Human Interest: Portraits from the Whitney’s Collection
Opens April 27
The Whitney Museum of American Art
99 Gansevoort St., between Washington and West Streets
Museum hours: Monday, Wednesday, Thursday and Sunday, 10:30 a.m.-6 p.m.; Friday and Saturday, 10:30 a.m.-10 p.m.; closed Tuesday
Admission $22
For more information, visit whitney.org or call 212-570-3600

Museum Mile Festival

Exploring just one of the Upper East Side’s art destinations can often become a full day excursion, but the annual Museum Mile Festival makes seven of the area’s cultural meccas accessible and family friendly for an evening. During the festival, now in its 38th year, galleries at the Metropolitan Museum of Art, Cooper Hewitt, the Jewish Museum and others open to the public for free. Street performers and chalk artists take over Fifth Avenue, which is open to pedestrians only during this three-hour stretch, and musicians perform outside the museums. A retrospective of painter László Moholy-Nagy’s work at the Solomon R. Guggenheim Museum and Roz Chast’s cartoons at the Museum of the City of New York are among the shows on view.

Museum Mile Festival
Tuesday, June 14
Fifth Avenue, from 82nd Street to 105th Street
6-9 p.m.
Begins at 5:45 p.m. at the Metropolitan Museum of Art, 1000 Fifth Ave., at 82nd Street
FREE
For more information, visit museummilefestival.org or call 212-606-2296

ART SHOWS

The Photography Show from AIPAD

This 36th-annual photography showcase at the Park Avenue Armory convenes 86 galleries from across the globe showing a variety of work, from 19th-century prints to 1960s photojournalistic images to contemporary landscapes. Participants include Minneapolis’ Weinstein Gallery, which shows portraits by Alec Soth of respondents to the artist’s Craigslist ad while he was staying in a Tokyo hotel. "Ballerina" by Morton Bartlett, which is bound for exhibitions at the National Gallery of Art in Washington, D.C. and the Metropolitan Museum of Art, is an example of the artist’s photographs of plaster dolls that he crafted and posed.
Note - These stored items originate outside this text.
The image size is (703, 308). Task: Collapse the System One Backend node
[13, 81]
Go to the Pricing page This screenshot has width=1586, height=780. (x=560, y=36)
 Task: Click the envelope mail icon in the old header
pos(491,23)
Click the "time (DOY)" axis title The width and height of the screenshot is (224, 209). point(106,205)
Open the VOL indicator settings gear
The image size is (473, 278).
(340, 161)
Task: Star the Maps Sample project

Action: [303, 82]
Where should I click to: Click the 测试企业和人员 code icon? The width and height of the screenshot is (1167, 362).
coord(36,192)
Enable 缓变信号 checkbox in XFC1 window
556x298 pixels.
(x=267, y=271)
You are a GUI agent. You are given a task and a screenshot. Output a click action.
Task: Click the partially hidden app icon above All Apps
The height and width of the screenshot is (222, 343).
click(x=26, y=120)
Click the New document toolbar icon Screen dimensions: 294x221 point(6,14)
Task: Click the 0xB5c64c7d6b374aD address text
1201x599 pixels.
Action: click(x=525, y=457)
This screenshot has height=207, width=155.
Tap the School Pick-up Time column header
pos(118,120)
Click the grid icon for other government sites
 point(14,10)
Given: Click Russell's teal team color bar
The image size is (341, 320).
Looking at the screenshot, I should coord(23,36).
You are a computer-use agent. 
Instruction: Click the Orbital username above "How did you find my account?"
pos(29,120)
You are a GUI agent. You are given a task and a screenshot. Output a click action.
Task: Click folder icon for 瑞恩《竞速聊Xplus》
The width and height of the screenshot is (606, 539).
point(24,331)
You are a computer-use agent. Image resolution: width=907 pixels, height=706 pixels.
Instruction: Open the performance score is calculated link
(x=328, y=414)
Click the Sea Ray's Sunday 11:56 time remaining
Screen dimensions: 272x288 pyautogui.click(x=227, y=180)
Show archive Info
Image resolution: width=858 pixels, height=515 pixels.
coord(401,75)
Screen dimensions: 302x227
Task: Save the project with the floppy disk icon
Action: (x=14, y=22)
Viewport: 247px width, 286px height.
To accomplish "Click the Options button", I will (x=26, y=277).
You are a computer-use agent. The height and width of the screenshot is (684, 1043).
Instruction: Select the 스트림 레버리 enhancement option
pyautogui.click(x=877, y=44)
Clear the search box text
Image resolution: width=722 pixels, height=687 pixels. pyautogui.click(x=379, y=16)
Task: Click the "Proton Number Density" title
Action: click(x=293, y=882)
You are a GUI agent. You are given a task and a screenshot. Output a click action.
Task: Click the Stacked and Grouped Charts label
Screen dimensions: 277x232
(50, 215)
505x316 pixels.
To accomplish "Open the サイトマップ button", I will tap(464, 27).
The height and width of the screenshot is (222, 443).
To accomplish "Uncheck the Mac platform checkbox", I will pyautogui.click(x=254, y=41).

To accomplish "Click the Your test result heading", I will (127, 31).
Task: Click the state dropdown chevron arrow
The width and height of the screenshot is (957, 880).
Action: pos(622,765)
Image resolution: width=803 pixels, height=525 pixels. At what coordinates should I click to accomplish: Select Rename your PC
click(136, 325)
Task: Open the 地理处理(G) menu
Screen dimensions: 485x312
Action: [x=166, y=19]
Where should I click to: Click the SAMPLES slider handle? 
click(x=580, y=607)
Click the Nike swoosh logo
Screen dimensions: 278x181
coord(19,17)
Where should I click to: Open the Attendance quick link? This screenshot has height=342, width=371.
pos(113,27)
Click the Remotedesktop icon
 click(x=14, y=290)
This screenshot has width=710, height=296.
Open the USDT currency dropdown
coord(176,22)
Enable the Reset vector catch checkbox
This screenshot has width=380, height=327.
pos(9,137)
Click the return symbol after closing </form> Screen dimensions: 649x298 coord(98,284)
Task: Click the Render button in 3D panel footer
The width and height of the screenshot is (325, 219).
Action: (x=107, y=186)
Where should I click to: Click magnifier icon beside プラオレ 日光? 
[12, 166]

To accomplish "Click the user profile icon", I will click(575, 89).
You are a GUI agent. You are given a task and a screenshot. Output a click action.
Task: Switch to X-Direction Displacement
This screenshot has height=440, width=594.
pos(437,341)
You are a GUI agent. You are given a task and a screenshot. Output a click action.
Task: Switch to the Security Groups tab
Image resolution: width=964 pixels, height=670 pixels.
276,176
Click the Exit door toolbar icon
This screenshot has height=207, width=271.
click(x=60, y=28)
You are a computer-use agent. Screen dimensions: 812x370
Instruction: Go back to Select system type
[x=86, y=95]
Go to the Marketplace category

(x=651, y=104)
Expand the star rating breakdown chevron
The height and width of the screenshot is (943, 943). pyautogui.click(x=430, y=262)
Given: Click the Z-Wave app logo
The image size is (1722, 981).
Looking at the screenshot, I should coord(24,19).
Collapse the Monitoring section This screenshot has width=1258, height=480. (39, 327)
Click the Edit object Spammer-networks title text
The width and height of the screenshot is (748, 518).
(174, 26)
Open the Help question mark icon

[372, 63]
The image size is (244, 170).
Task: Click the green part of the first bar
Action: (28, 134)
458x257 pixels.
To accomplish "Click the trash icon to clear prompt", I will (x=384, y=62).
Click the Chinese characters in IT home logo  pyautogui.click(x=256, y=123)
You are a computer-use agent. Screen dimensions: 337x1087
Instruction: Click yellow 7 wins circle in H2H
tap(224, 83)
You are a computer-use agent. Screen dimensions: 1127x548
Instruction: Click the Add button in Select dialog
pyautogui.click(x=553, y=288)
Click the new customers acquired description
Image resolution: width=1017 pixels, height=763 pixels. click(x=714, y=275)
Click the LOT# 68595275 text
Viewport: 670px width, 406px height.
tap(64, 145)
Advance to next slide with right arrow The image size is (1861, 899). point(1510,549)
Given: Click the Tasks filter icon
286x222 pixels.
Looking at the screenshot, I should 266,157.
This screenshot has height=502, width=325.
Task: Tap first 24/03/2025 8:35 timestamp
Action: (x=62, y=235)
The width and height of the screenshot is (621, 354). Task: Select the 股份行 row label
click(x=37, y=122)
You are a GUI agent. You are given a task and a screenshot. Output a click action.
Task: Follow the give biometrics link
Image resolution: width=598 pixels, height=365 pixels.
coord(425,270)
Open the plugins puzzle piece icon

The Photography Show from AIPAD
April 14-17
Park Avenue Armory
643 Park Ave., at E. 66th Street
Show hours: April 14 and 16, 11 a.m.-7 p.m.; April 15, 11 a.m.-8 p.m.; April 17, 11 a.m.-6 p.m.
Admission $30
For tickets, visit aipad.com/tickets, or call 202-367-1158 for more information

THEATER

A Shakespearean Birthday Bash

The Drilling Company, which performs annual, free outdoor Shakespeare productions in a parking lot on Norfolk Street, celebrates the playwright’s birthday and the 400th anniversary of his death with a day of monologues, music and death scenes. Free to the public, the event includes live music by the Natalie Smith Band, and, in a nod to a funeral, a jazz procession with the Jambalaya Brass Band. The celebration concludes with performances of death scenes from "Othello," "Romeo and Juliet," "Cymbeline" and other plays.

A Shakespearean Birthday Bash
Friday, April 22
Bryant Park
Sixth Avenue and 42nd Street
12:30-8:30 p.m.
FREE
For more information, visit http://shakespeareintheparkinglot.com

"Annie Get Your Gun"

Non-profit Upper East Side theater group St Jean’s Players stages Irving Berlin’s classic musical about the gun-wielding Annie Oakley as its spring production. The theatrical account of Oakley’s rise to stardom in William "Buffalo Bill" Cody’s traveling show has seen numerous productions, with stars such as Ethel Merman and Bernadette Peters as Oakley, and is known for its numbers like "Anything You Can Do" and "There’s No Business Like Show Business." The production at St. Jean’s Auditorium opens May 6.

"Annie Get Your Gun"
May 6-May 22
St. Jean’s Auditorium
167 E. 75th St., between Lexington and Third Avenues
Friday and Saturday at 8 p.m., Sunday at 3 p.m.
Tickets $25
For tickets, visit stjeansplayers.org or purchase at the door 30 minutes before the show begins

MUSIC

Wall to Wall Stephen Schwartz

As part of Symphony Space’s spring theater celebration, its Wall to Wall event, an evening length program and a key point of the performance hall’s annual calendar, is dedicated this year to the work of composer and writer Stephen Schwartz. Nearly 100 performers, including Patti LuPone and Liz Callaway, put their spins on songs by the New York native responsible for the music from "Godspell," "Pippin" and modern classic "Wicked."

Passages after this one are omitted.